Even though this photograph was placed in the New Testament of Mildred’s Bible, the woman in black also reminded me of Naomi in the Old Testament, who lost her entire family, save for two daughters-in-law. Even in her bitter grief, one of those daughters, Ruth, chooses to remain with Naomi as she continued to mourn. There are people who will sit with you in your grief just like Ruth did. Let them.
Grief is a heavy burden, and you WILL grieve a COVID positive test result, whether it is yours or a loved one’s. You will go through all the stages of grief (and we’ll talk more about that in a future post). You need God and you need others during this time. Let others help you. If there is no one there to help you, reach out to a local church. Reach out to someone. Email me at 17bikerides@gmail.com and I will do my best to guide you to a starting line of resources. Just know that you are not alone in your grief. That woman in that old Bible photo was pictured alone. But she wasn’t alone. God was near her. And God is near you too.
Tips from a weary mama:
The COVID grief is real. The shock is real. Acknowledge it early on because if you don’t it will sneak up and surprise you in other ways. Talk to your kids about grief. If you are caring for a small child, this may be the first time they have encountered grief. It’s confusing, so it’s important that you talk openly about it.
Journal:
It may be painful, but describe the day that you found out you or your loved one was COVID positive. How did you hear your results? Describe the wide range of emotions that you felt.

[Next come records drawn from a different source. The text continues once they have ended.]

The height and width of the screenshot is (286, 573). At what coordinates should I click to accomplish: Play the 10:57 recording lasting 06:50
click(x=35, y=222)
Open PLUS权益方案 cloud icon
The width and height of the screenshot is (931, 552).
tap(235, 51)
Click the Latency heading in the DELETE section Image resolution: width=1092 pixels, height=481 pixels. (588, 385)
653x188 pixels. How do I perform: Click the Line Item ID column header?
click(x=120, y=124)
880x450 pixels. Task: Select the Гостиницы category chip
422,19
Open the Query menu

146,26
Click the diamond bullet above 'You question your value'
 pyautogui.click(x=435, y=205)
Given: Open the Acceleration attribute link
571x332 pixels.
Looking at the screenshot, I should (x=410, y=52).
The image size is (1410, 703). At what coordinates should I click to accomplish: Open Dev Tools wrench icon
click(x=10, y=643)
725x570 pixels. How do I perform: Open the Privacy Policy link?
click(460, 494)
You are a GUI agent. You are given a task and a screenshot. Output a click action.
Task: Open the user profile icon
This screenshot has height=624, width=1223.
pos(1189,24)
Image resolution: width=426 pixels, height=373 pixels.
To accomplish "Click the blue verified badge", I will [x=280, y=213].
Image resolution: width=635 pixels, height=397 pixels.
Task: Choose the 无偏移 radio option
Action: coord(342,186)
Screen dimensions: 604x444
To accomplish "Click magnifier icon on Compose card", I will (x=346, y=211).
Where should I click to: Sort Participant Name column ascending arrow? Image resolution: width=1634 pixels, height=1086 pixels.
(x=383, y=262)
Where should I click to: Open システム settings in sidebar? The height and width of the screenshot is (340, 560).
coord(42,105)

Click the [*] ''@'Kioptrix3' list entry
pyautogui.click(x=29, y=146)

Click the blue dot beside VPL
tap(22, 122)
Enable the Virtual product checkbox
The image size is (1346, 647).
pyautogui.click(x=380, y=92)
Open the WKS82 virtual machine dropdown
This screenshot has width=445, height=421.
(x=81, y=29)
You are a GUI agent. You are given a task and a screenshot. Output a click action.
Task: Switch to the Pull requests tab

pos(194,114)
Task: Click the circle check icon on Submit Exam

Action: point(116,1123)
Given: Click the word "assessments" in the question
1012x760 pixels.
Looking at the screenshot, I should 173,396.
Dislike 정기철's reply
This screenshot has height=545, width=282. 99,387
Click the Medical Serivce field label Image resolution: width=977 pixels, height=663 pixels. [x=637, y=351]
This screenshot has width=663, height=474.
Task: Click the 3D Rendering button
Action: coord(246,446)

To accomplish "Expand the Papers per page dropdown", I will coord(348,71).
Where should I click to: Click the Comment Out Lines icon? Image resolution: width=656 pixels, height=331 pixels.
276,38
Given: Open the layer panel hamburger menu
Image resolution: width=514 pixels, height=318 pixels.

Do some light Internet research on grief and each of its stages. List those stages and begin to prepare for them. They are coming. Use this journal entry to anticipate them and how you will handle them.
Closing Prayer:
God of grace, look with compassion on all who are suffering from poor health, especially those affected by COVID-19. Make them aware of your healing presence and give them strength, patience, and peace to face the days ahead. We ask this in the name of your son, Jesus Christ our Lord. Amen. (John Bagby, Episcopal Priest, Birmingham, Alabama)
Footnote:
We are almost a month removed from our loved one’s diagnosis and the grief is still real and raw. It’s hard to read or watch the news and not feel the same overwhelm I felt on that Wednesday night. Pay attention to your overwhelm and draw clear boundaries for yourself so you can lean into God and begin to heal from the shock and move through your grief.
Yesterday I had chosen to write about grief today. When I awoke this morning, I began to telework for my actual job, which surprisingly is not COVID nurse to Flynn and myself. On my agenda of things to do today, I wrote “Call Jack*” Before I had a chance to call Jack, I received an email that he’d passed away this morning. This actually happened on the day I was to write about grief. Jack was my coworker but more importantly he was my friend. He was wise and kind, and today my heart grieves for him. We shared many a car ride conversation and although our political views could not have been more polar opposite, we always had open, honest, and respectful conversations that challenged us both to grow. As we grew personally from those conversations, our friendship grew and I will always be indebted to him for encouraging me to be better than what I thought I could be. I’m going to miss my buddy and as I publish this post tonight, I remember my friend.